Targeting tau hyperphosphorylation-mediated neuroinflammation in Alzheimer's disease via ABL1 kinase inhibition: Insights from microsecond MD simulation and MM/PBSA analyses

The abnormal hyperphosphorylation of tau proteins serves as the pathological driver in tauopathies, including Alzheimer's disease (AD). The tyrosine-protein kinase ABL1 is among the kinases responsible for tau phosphorylation, and its overexpression significantly contributes to AD development. Neuroinflammation resulting from tau hyperphosphorylation can be prevented by developing therapeutic strategies that inhibit ABL1 activity. We employed cutting-edge computational methods to identify potential ABL1 inhibitors from the ZINC database.

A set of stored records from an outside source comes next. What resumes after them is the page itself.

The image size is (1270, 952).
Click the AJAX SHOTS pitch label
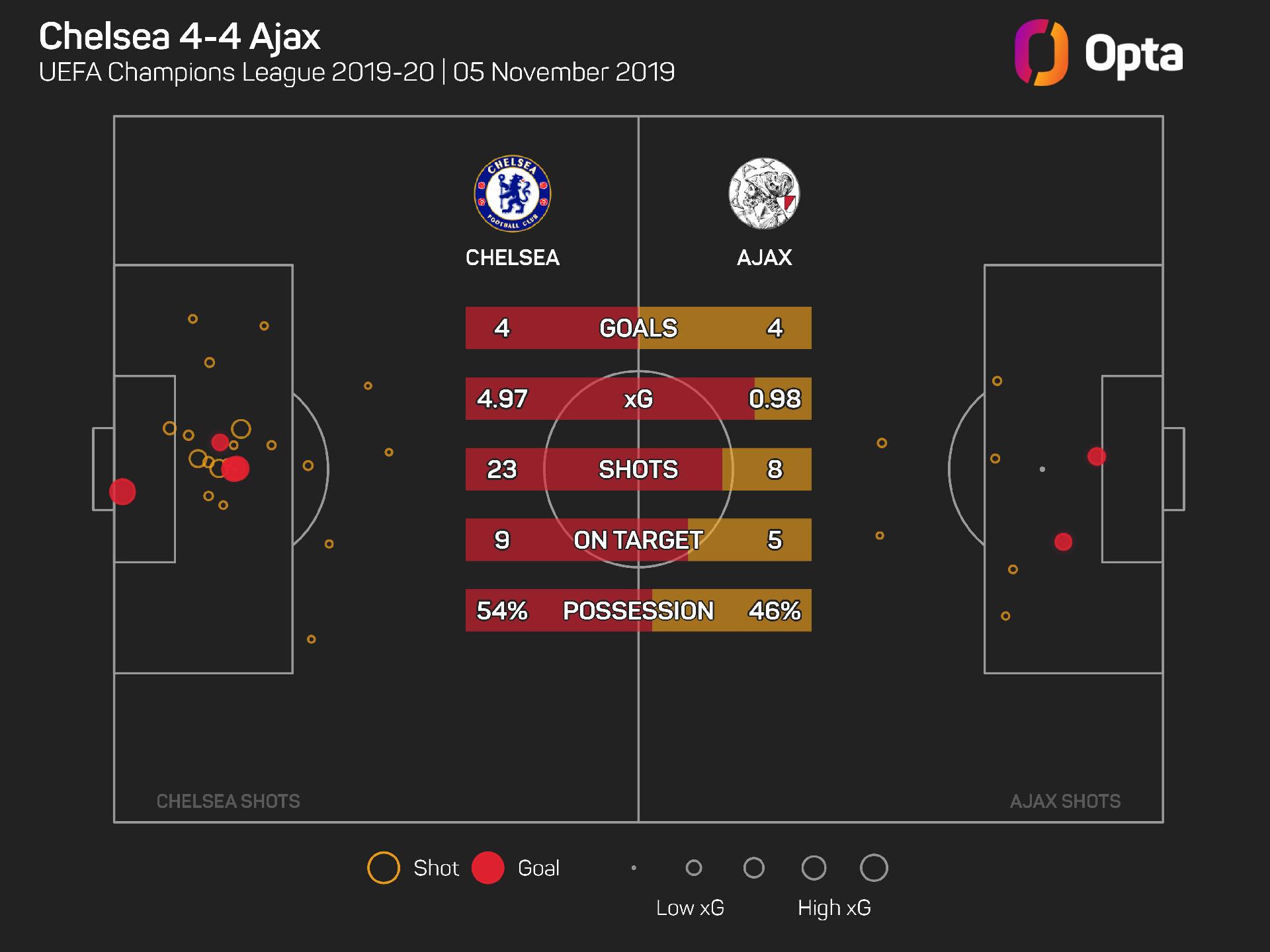pyautogui.click(x=1065, y=801)
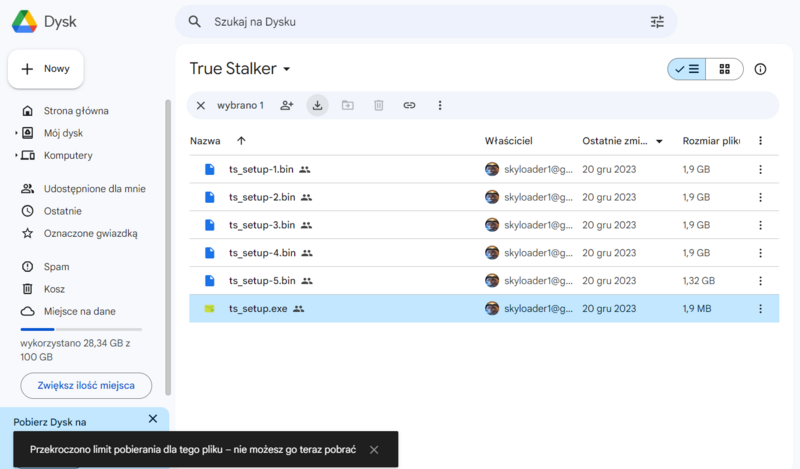Open the True Stalker folder dropdown
The width and height of the screenshot is (800, 469).
pos(287,69)
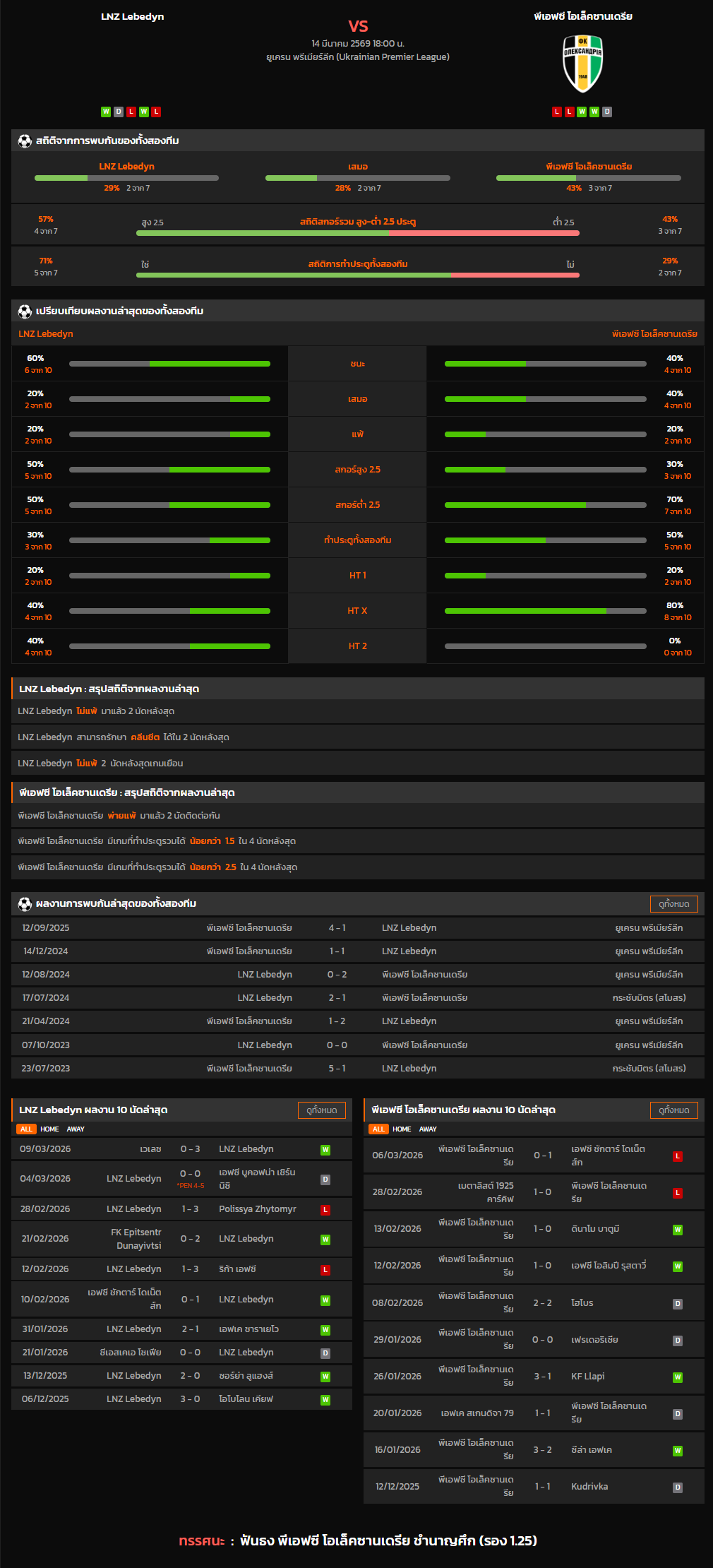Switch to HOME filter for LNZ Lebedyn results
The image size is (713, 1568).
[x=49, y=1129]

The top 1000 hits were selected after virtual screening and underwent numerous drug-likeness filters. Finally, ZINC08623207 and ZINC08790347 were selected as the potential ABL1 inhibitors based on strong affinity and interactions to catalytically important residues of the binding pocket with favorable pharmacokinetic properties. Further DFT analysis of the selected molecules was performed, and the stability of the protein-ligand complexes was examined through all-atom MD simulations of 1 μs. MM/PBSA analyses and per-residue binding energy contribution analysis were performed on the MD trajectories. The results indicated the stable complex formation of ABL1 with these selected molecules, thereby preventing tau hyperphosphorylation and subsequently implicating them in developing potential therapeutic approaches for neuroinflammatory diseases.